● Document excerpt

>>>

1. Checking the client’s level of consciousness every shift
2. Assisting the client with ambulation to the bathroom to urinate
3. Teaching the client the side effects of antibiotic therapy
4. Administering sulfamethoxazole–trimethoprim orally every 12 hours

A

Ans: 2 Assisting clients with activities of daily living (including ambulation
to the bathroom) is appropriate to the educational preparation and scope of
practice of the UAP. An LPN/LVN could administer the oral drug. Teaching,
assessing, and administering medications fall within the scope of practice for
licensed nurses. Focus: Delegation, Supervision.

17
Q

The UAP reports that Mr. L’s heart rate, which was 86 beats/min in the
morning, is now 98 beats/min. What would be the most appropriate question
for the nurse to ask Mr. L?
1. “Have you just returned from the bathroom?”
2. “Did you recently use your albuterol inhaler?”
3. “Are you feeling short of breath?”
4. “How much do you smoke?”

A

Ans: 2 A common side effect of beta-adrenergic agonists such as albuterol is
increased heart rate. Drugs such as albuterol are commonly prescribed for
clients with COPD to use as needed to dilate the airways when experiencing
shortness of breath. Although the other factors are important and may be
related to the client’s COPD, they may not have contributed to the increase in
heart rate. Focus: Prioritization.

18
Q

The LPN/LVN reports to the RN that Ms. S will not leave the chest leads for
her cardiac monitor in place and asks if the client can be restrained. What is
the RN’s best response?

<<<

● Your objective
Reproduce the nursing practice questions word for word, covering the stretch from "Ans: 2 A common" through "RN’s best response?".

● Extracted information
>>>

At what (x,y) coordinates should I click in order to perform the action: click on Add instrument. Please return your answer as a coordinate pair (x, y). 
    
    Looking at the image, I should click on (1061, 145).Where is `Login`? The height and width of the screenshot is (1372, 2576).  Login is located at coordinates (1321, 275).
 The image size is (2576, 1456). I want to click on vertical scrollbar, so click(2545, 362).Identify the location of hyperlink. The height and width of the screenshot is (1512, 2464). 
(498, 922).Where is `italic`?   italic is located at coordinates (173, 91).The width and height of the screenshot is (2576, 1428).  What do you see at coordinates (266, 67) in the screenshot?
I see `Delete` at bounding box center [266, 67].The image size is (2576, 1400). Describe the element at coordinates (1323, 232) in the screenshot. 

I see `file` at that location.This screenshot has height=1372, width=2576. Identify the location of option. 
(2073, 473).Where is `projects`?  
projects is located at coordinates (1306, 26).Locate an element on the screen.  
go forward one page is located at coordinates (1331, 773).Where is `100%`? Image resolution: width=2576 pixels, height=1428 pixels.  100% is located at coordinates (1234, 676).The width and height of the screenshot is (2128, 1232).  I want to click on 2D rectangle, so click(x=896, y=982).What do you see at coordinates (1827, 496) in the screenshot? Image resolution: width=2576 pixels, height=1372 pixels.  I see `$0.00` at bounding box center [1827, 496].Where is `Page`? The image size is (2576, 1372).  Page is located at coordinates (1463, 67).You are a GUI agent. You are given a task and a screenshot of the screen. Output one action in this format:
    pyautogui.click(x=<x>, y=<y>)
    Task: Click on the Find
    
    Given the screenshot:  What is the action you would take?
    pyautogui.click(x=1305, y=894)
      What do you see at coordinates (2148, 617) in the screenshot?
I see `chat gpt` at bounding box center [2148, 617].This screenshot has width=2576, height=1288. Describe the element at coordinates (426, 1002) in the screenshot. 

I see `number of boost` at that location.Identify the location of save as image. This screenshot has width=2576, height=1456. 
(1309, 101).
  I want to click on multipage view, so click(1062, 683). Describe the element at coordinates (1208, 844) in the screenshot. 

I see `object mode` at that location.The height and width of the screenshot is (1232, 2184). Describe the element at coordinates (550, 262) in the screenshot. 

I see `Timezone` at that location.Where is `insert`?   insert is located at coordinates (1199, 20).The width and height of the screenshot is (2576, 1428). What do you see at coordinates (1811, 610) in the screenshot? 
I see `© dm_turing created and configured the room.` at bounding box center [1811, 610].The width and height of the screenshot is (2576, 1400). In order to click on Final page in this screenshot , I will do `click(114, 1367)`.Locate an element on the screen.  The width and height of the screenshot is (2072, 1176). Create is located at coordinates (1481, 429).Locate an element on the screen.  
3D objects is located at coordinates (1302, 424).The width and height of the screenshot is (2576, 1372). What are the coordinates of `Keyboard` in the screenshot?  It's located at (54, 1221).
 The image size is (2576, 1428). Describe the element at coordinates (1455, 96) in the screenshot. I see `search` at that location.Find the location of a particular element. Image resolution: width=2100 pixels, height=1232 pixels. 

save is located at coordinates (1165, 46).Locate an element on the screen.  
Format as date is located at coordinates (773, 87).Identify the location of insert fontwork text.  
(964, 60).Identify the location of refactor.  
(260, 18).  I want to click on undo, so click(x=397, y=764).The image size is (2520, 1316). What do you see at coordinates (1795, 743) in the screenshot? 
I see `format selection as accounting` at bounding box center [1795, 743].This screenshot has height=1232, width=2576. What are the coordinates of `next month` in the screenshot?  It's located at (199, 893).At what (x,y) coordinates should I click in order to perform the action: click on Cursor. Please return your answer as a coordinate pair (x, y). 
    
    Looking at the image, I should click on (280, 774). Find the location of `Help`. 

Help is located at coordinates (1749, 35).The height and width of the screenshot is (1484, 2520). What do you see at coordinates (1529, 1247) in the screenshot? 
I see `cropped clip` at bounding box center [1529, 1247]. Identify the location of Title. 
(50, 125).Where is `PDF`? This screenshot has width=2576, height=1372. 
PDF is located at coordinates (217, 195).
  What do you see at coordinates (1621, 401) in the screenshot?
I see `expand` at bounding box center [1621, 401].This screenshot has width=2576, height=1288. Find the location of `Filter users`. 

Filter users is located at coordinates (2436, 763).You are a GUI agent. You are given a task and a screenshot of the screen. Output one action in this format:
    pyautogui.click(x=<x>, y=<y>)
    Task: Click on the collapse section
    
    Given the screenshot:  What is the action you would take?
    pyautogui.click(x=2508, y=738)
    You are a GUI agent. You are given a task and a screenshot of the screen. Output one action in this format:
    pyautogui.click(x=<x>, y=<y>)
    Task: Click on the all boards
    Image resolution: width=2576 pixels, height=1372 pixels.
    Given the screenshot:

<<<

● Reply to the exercise
Ans: 2 A common side effect of beta-adrenergic agonists such as albuterol is
increased heart rate. Drugs such as albuterol are commonly prescribed for
clients with COPD to use as needed to dilate the airways when experiencing
shortness of breath. Although the other factors are important and may be
related to the client’s COPD, they may not have contributed to the increase in
heart rate. Focus: Prioritization.

18
Q

The LPN/LVN reports to the RN that Ms. S will not leave the chest leads for
her cardiac monitor in place and asks if the client can be restrained. What is
the RN’s best response?